NEW for 2017! Harlan Wolfe Ranch Will Be Open to the Public for Gardening!!!
See How You Can Learn and Grow!!!
Harlan Wolfe Ranch, 915 W. Cheyenne Rd, CS, will become a learning lab garden. You pay a fee to lease any amount of garden space (pay by the sq ft). It comes complete with pre-made garden beds, rich organic soil, supply of organic compost and water! Best of all it also comes with us! We will be your guide to assist you in your growing needs throughout the season. Of course you keep all the veggies you grow! If interested in more info please email us at: firstname.lastname@example.org. Plots are limited and we are taking reservations for plots now.
Here is how it will work:
Thyme Shares at Harlan Wolfe Ranch
Harlan Wolfe Ranch at 915 W. Cheyenne Rd. will re-open in the spring of 2017 as a learning garden. We are calling it "Thyme Shares". This one acre organic site is fully fenced. A 4 ft by 8 ft raised garden bed complete with organic soil ready to plant is $100 per season, all other garden beds are charged accordingly. For example a 4 ft by 10 ft garden bed is $125 (no additional charge for water etc. see below):
To build a raised bed in your own backyard, add enriched soil, pay for the water and buy seeds would run you well over $200!

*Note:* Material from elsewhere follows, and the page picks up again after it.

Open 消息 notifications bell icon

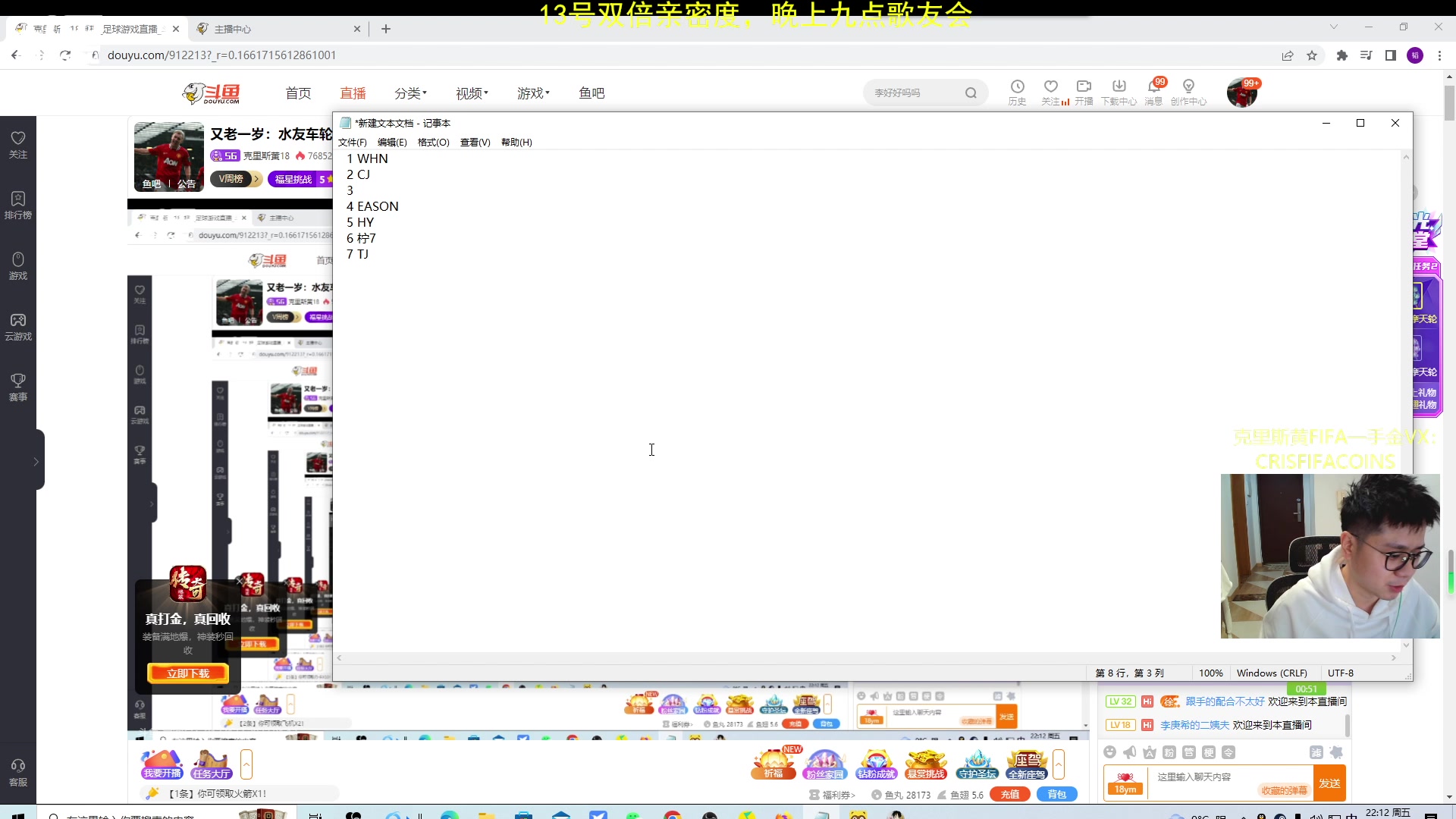[x=1153, y=87]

This is a great deal. Pikes Peak Urban Gardens is eager to share their knowledge and experience and teach others how to grow. First come, first served. We need to get 2/3rds of the one acre garden space rented for this to work. Sign up today, pay in the spring.
Please email us if interested or questions at email@example.com.
Pikes Peak Urban Gardens, for the past 8 seasons, has partnered with Colorado Springs Parks and Recreation to establish a viable organic garden on this site. The following is a brief history of this amazing property.
The 100-year old Harlan Wolfe Ranch is one of the earliest homesteads near Cheyenne Canyon. The old brick house was built in 1896 on the site of pioneer settler John Wolfe’s original 1864 cabin, and sits in a 4-acre city park straddling Cheyenne Creek and butting against West Cheyenne Road.
The undeveloped property was given to the city of Colorado Springs as a public park by Edna Harlan Rodabaugh; great niece of original owners John and Mary Wolfe, after her death in 1995. The property remained fallow, the haunt of mule deer, black bear and occasional walkers, until Pikes Peak Urban Gardens began using its open land as an organic, demonstration garden in 2008.”
John Wolfe, born in 1830 in Ohio, was one of the first residents in Cheyenne Creek Valley. Wolfe, hearing rumors of gold in Pikes Peak country, headed west in 1860 with his brother-in-law William Sturm, traveling for months to Denver in a wagon pulled by oxen. He mined around Breckenridge before heading down to Colorado City, a frontier town on the west side of today’s Colorado Springs. In 1862, he dug an irrigation ditch, and then filed a squatter’s claim for 160 acres the following spring. In November 1864, as a member of the Third Colorado Cavalry, Wolfe participated in the infamous Sand Creek Massacre in eastern Colorado, one of the darkest events in state history.
Wolfe filed a homestead claim in 1873, receiving a deed signed by President Ulysses S. Grant. Over the next 30 years, Wolfe built a prosperous ranch, with a two-story frame house, a couple barns, several outbuildings, two wells, and acquired a lot of additional acreage. He sold some property for residences and donated other plots for Cheyenne School in today’s District 12. In 1893, Wolfe married 43-year-old Mary Worrell née Harlan, the first teacher at Cheyenne School and the widowed daughter of neighboring pioneer Carter Harlan.
Two years later, Wolfe had the historic brick house built on the site of his first cabin. The couple lived there until his death in 1909 and her death in 1930.
The Wolfe house, now surrounded by dense undergrowth, is in remarkably good condition. After Mary Wolfe’s death, several of her descendants lived there and then it was rented. The house has been empty for the last 20 years after the city took over the property. Now a coalition of nonprofits aims to complete a renovation in 2018.
The front part of the park has been planted by Pikes Peak Urban Gardens, paving the way toward food sustainability and local gardening. Raised garden beds fill the garden with onions, potatoes, kale, tomatoes, lettuce, carrots, squash, perennial flowers and herbs.